Add endpoint logging once the minimal case works -
socket.on('connect', () => {
console.log('client', socket.address());
console.log('server', socket.remoteAddress);
});For a real remote connection, pair those logs with ss while the socket is established. Process output tells you what Node wrapped. Kernel output tells you what the OS owns. Route output tells you how the host chose the path. Those three views should line up before you start blaming the application protocol.
Containers add another network context. A process inside a container may see another interface list, route table, and local address than the host. 127.0.0.1 inside the container is the container's loopback. A host port mapping or bridge can rewrite the visible path. The raw Node code is the same, but the kernel context around it is not. Run route and socket-table commands from the same network namespace as the process whenever you can.
When you cannot run host tools, log what Node can see - server.address(), socket.address(), socket.remoteAddress, socket.remotePort, and error codes with stages. Those values do not reveal every network hop, but they expose many bad assumptions.
There is one more useful local-trace question - did TCP work, or did the protocol work?
A listening TCP socket can accept a connection before the application is ready to handle the protocol cleanly. A process might be starting, warming caches, loading configuration, or waiting for a dependency. The port is open. The accept path works. The higher-level service may still fail to answer meaningful bytes.
Raw TCP tooling proves only socket-layer reachability -
const socket = net.connect(port, host);
socket.on('connect', () => {
console.log('tcp ok');
});Here, host and port are the exact endpoint under test.
That log proves the outbound and inbound TCP paths completed. It says the client picked a local endpoint, the route worked, the server accepted, and JavaScript saw a connected socket. It says nothing about the parser, request handler, database call, or response rule that comes next.
Server-side readiness checks often blur this line. A port check verifies listener reachability. A protocol check verifies that the service can parse and answer a valid request. A dependency check verifies more of the application graph. Those checks belong to deployment chapters later, but the TCP layer explains why they do not mean the same thing. One uses the path from this chapter. The others start after it.
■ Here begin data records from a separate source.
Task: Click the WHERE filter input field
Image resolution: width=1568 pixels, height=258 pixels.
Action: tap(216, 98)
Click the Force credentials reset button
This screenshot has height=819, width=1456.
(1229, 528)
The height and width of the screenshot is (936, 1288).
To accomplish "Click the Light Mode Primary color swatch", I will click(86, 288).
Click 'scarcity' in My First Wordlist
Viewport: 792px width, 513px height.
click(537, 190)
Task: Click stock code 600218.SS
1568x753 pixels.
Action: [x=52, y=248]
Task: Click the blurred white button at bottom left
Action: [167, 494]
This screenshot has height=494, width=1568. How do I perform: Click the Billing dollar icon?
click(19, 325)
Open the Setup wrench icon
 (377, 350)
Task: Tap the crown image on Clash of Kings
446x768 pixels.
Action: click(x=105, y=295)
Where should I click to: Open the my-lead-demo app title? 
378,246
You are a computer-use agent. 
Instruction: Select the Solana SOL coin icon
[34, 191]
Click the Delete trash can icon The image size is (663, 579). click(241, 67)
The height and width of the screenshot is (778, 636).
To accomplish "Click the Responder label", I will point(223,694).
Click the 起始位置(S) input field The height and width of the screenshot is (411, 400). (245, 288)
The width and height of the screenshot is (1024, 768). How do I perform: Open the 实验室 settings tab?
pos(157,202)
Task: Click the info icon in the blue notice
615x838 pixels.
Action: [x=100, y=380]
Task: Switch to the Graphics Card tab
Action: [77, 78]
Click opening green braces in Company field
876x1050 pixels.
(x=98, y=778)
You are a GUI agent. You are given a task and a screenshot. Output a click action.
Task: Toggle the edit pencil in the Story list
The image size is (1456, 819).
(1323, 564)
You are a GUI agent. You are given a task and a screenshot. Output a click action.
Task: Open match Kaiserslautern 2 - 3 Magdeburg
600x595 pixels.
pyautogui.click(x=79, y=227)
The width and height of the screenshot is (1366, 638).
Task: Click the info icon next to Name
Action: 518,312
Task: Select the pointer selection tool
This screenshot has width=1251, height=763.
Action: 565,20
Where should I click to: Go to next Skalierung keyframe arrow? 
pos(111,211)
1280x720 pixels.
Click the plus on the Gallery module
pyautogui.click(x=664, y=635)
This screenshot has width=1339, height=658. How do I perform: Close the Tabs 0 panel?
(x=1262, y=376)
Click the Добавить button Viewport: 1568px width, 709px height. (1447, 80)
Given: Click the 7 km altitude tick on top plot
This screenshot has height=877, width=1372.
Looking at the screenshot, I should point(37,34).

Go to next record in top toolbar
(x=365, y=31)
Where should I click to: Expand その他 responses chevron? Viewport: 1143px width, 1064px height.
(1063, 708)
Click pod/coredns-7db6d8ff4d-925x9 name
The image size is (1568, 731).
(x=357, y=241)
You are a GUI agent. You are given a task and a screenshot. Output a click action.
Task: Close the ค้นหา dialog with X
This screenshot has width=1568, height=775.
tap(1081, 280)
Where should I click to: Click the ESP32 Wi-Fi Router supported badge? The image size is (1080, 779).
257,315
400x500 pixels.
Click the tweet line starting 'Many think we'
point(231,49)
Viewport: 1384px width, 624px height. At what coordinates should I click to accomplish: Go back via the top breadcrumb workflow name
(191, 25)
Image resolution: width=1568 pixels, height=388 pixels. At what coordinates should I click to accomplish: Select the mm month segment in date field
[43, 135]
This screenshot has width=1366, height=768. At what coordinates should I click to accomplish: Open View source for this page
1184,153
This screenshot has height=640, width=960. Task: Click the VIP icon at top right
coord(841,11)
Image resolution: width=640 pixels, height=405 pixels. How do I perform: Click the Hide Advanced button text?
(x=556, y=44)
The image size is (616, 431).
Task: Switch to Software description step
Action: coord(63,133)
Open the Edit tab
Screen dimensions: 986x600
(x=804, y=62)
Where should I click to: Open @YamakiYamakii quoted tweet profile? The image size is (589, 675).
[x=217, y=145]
For a raw service, a tiny protocol check can be enough -
socket.write('ping\n');
socket.once('data', chunk => {
console.log(String(chunk));
});Now the trace crosses into the byte-stream layer. The client sent application bytes. The server read them, applied some protocol rule, and wrote bytes back. Once ping has meaning, the discussion has moved beyond pure TCP and into application protocol behavior.
The Edge Before HTTP
After the inbound accept path completes, Node has a connected TCP byte stream.
That is where this networking foundation stops.
The stream may carry an HTTP request, a PostgreSQL startup packet, a Redis command, a custom binary protocol, or arbitrary bytes. TCP does not know. net.Socket does not know until code above it parses the bytes. The next chapter owns HTTP wire format, request semantics, parsing, agents, pools, proxies, and streaming bodies.
Keep the boundary like this -
DNS resolved
-> TCP connected
-> socket accepted
-> bytes readable
-> protocol parser runsChapter 9 owns everything through "bytes readable on a connected socket." Chapter 10 starts when those bytes have HTTP meaning.